[Trecho do texto]
# # # # # # #
Exemplos que mostram a rápida perda de recursos naturais e de qualidade de vida numa região sem governança e sob efeito de grandes obras de infra-estrutura são abundantes. Com a fiscalização ainda inoperante, em 2001, o anúncio de asfaltamento da BR 163 atraiu sojicultores de outras regiões. Em 2003, o desmatamento ao longo da rodovia aumentou mais de 150%. A área perdida nesse ano foi equivalente a 76 campos de futebol por dia.

Cenários de sustentabilidade – Pesquisas comprovam como a governança é essencial para garantir a sustentabilidade. Na comparação de cenários com e sem governança na Amazônia, pesquisadores mostram que as perdas florestais caem no primeiro caso, enquanto sobem no segundo. Outros estudos também demonstram a relação direta entre a geração de emprego e renda e manutenção dos estoques de recursos naturais com resultados positivos ou negativos conforme a situação de governança regional.

Na opinião de Prado, a solução passa pelo reconhecimento de experiências de vanguarda, como o Plano BR 163 Sustentável, cuja base do planejamento regional é a participação da sociedade e a prevenção dos impactos sociais e ambientais. “Pelas lições aprendidas, o Brasil está em condições de aprimorar o desenvolvimento pretendido, revertendo o modelo convencional, que coloca a biodiversidade e as populações tradicionais como empecilhos ao desenvolvimento econômico”, frisa. Na prática, a metodologia segue ignorada. Todas as pavimentações na região Amazônica, anunciadas depois da BR 163, ainda desconsideram esses princípios e não possuem um plano de desenvolvimento sustentável.
# # # # # # #
[Dados registrados]
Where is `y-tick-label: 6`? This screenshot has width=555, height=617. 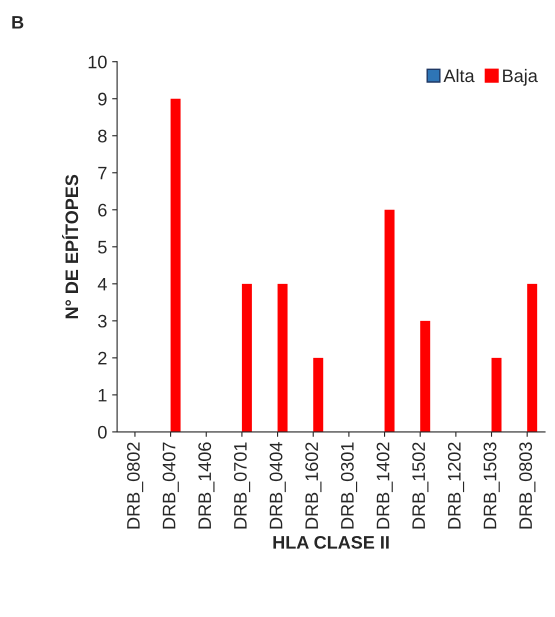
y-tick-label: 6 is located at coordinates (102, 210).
# # # # # # #
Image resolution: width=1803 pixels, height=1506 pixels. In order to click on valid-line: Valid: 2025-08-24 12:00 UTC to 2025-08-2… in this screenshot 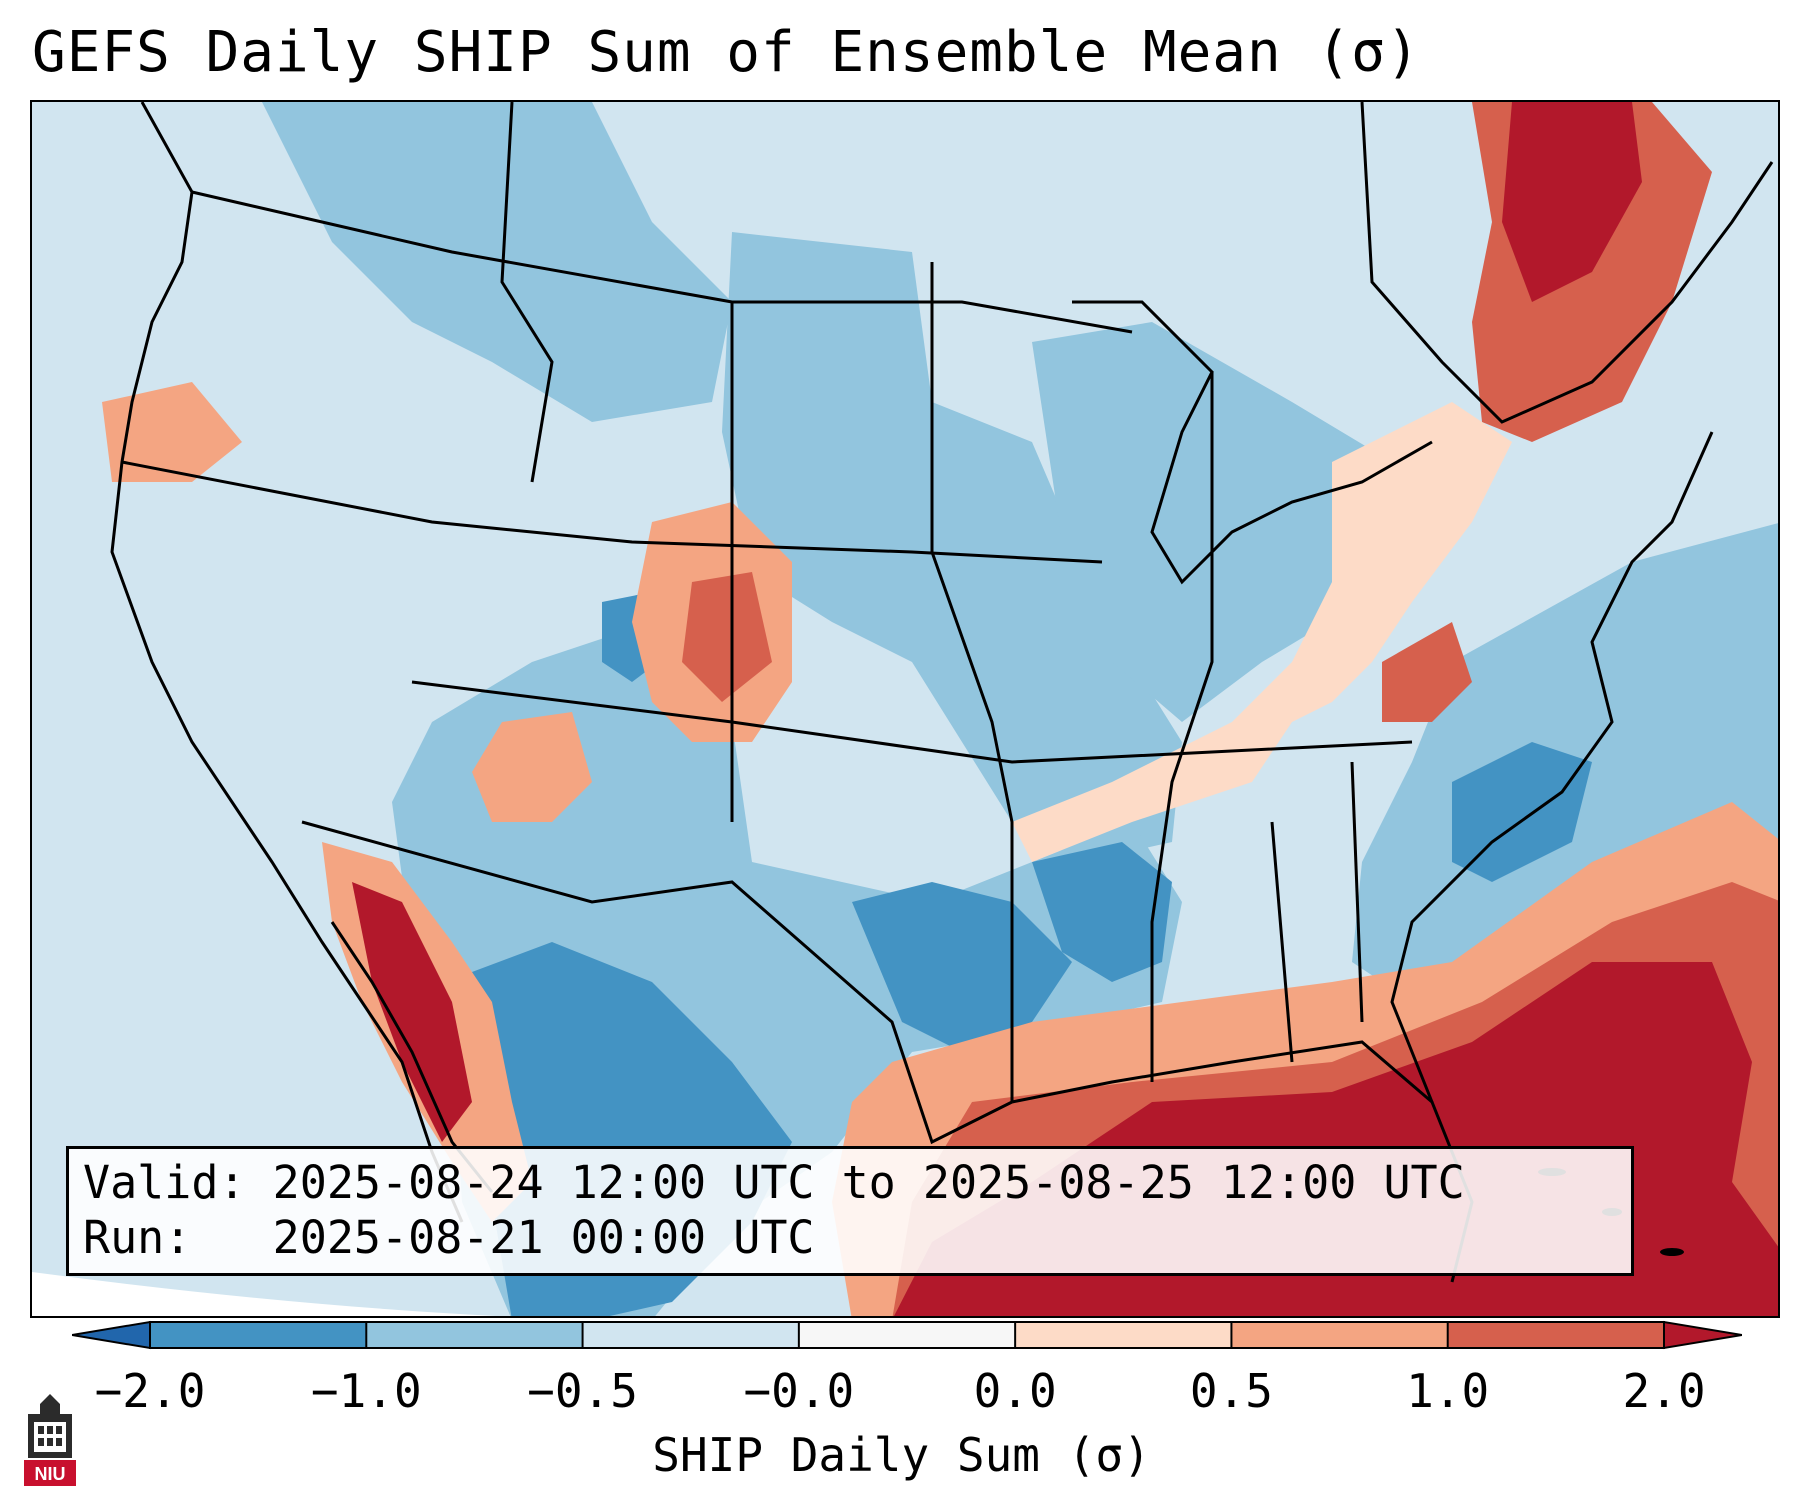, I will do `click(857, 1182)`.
# # # # # # #
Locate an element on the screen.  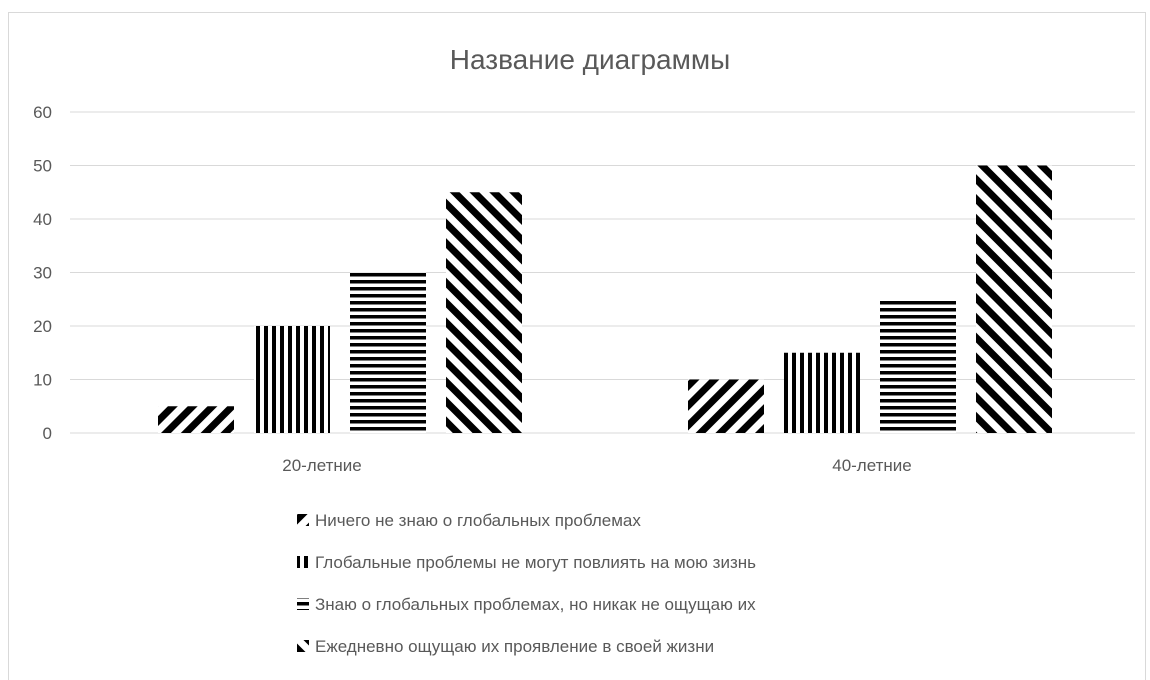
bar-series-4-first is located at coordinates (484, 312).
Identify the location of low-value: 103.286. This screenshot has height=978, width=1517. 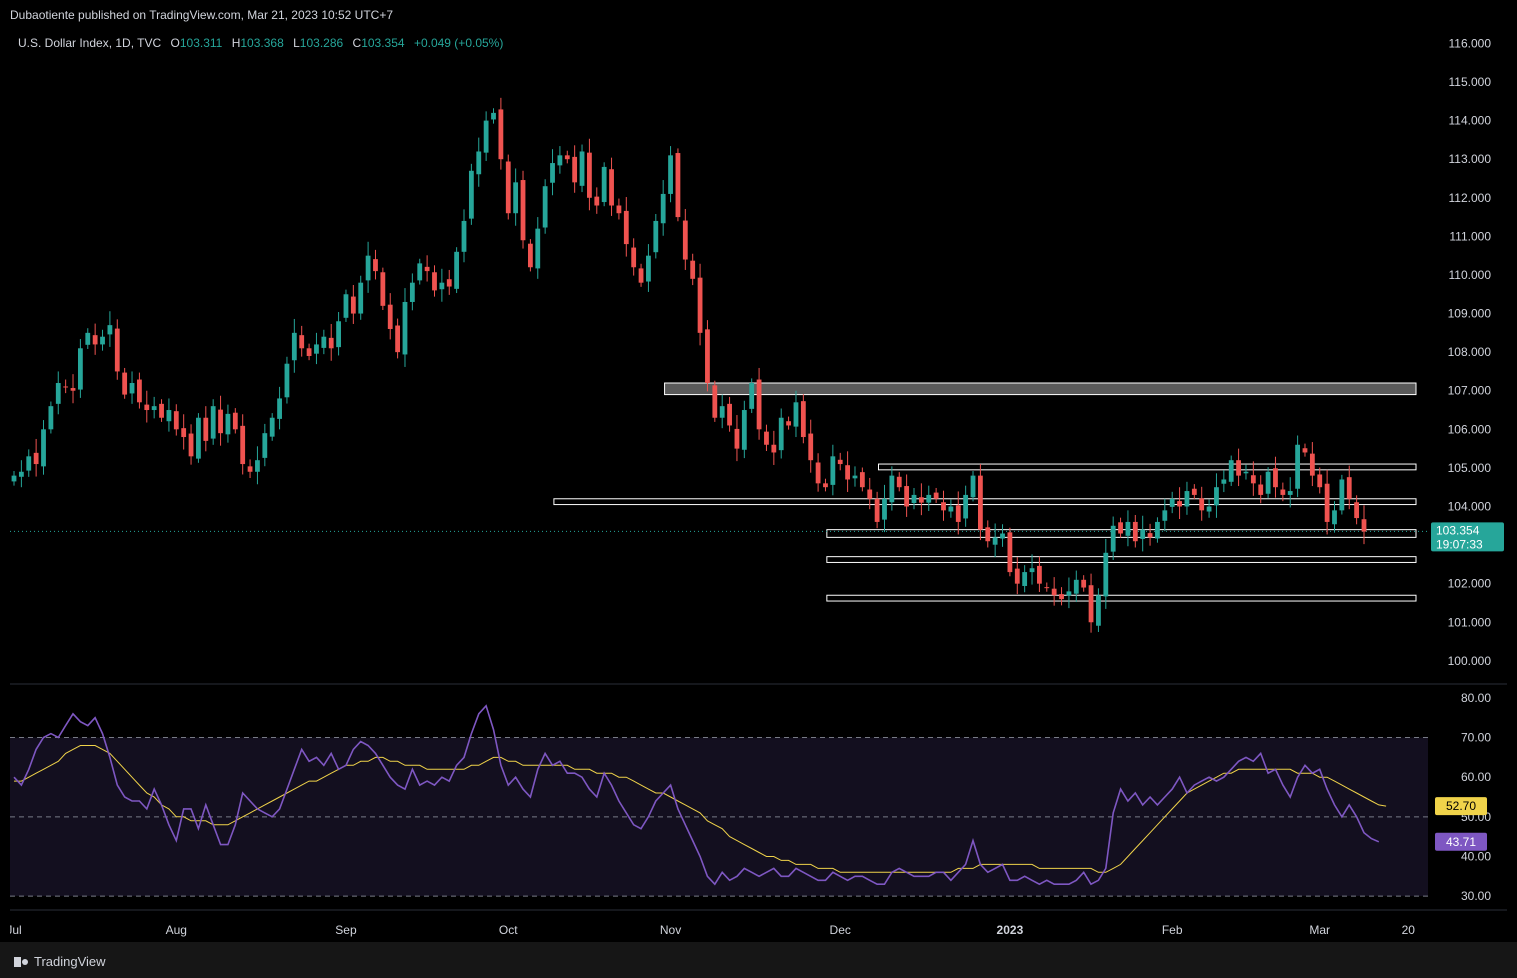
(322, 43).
# # # # # # #
[Sobre o exercício] Segundo o trecho do texto, quanto aumentou o desmatamento ao longo da rodovia em 2003? Responda em uma frase, por favor.

[Resposta escrita] Em 2003, o desmatamento ao longo da rodovia aumentou mais de 150%.